Mereka memuji revisi klausul insentif produksi baterai yang membatasi keterlibatan perusahaan asal China Untuk rantai pasok Kendaraan Listrik, sekaligus melindungi sektor Pabrik Produsen Kendaraan Untuk negeri.
Akan Tetapi, kekhawatiran tetap muncul Di kalangan produsen. Ford Kendaraan Bermotor Roda Dua Co., misalnya, telah mengingatkan bahwa versi RUU Sebelumnya Di Dewan Perwakilan Rakyat Berpotensi Untuk mengancam proyek Penanaman Modal Untuk Negeri baterai senilai US$3 miliar (Rp48,6 triliun) Di Michigan, yang kini telah 60 persen rampung dan ditargetkan mempekerjakan 1.700 pekerja.
Menariknya, selain soal EV, RUU Senat juga menyisipkan klausul yang dapat menguntungkan produsen Kendaraan Pribadi konvensional. Salah satunya adalah penghapusan Hukuman Politik Untuk perusahaan yang gagal memenuhi standar konsumsi bahan bakar (Corporate Average Fuel Economy/C.A.F.E).
Sebagai catatan, sejumlah pabrikan telah membayar denda besar atas Kartu Peringatan standar tersebut.

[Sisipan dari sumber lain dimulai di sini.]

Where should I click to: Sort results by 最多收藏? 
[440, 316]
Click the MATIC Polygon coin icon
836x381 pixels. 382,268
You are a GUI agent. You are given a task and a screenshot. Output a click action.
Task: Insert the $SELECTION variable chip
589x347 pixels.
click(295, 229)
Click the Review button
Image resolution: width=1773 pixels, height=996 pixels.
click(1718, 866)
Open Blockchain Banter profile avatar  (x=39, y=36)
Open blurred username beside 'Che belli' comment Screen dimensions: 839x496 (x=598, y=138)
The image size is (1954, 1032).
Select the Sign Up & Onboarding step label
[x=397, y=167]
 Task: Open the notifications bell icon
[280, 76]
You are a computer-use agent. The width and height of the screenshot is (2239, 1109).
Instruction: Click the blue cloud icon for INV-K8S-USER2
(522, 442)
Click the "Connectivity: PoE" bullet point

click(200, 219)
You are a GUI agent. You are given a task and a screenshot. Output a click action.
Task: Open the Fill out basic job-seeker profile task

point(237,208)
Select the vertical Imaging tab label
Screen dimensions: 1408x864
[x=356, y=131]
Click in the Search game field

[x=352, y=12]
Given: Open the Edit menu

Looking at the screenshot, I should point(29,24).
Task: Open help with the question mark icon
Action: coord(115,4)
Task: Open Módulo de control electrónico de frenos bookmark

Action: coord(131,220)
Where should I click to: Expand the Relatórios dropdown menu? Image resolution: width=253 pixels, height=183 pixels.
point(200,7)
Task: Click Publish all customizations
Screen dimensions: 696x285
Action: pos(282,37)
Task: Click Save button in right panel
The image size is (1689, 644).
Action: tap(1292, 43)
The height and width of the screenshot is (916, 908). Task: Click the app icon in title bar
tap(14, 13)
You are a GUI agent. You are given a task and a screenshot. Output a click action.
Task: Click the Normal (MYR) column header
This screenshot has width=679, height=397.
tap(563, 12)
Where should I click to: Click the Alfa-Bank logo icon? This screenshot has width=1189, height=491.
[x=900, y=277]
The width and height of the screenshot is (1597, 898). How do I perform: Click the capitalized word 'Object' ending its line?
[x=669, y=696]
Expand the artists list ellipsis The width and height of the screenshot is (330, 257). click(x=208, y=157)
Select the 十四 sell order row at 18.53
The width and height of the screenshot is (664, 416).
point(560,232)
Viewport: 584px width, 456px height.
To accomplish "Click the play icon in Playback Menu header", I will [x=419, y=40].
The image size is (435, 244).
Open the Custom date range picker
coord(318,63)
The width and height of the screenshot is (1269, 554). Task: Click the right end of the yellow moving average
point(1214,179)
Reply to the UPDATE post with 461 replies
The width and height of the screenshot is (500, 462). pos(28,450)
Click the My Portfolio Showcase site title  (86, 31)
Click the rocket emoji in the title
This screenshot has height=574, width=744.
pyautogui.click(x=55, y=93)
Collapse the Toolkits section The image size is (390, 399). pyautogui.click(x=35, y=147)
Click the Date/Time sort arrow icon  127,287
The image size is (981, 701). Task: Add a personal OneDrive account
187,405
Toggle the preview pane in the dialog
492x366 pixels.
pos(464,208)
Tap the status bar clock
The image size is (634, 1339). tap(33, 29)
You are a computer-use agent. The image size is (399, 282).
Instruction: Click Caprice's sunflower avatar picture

Stellantis, induk Di Chrysler, harus membayar Hukuman Politik senilai US$190,7 (Rp3,09 triliun) juta Untuk periode 2019-2020, Di luar denda hampir US$400 (Rp6,49 triliun) juta Untuk Kartu Peringatan 2016-2019. Sambil General Motors juga telah membayar denda Disekitar US$128,2 juta (Rp2,08 triliun) Untuk periode 2016-2017.
(job/fea)
Artikel ini disadur –> Cnnindonesia News: Insentif Dihapus, Kendaraan Pribadi Elektrik Di AS Bakal Kibarkan Bendera Putih?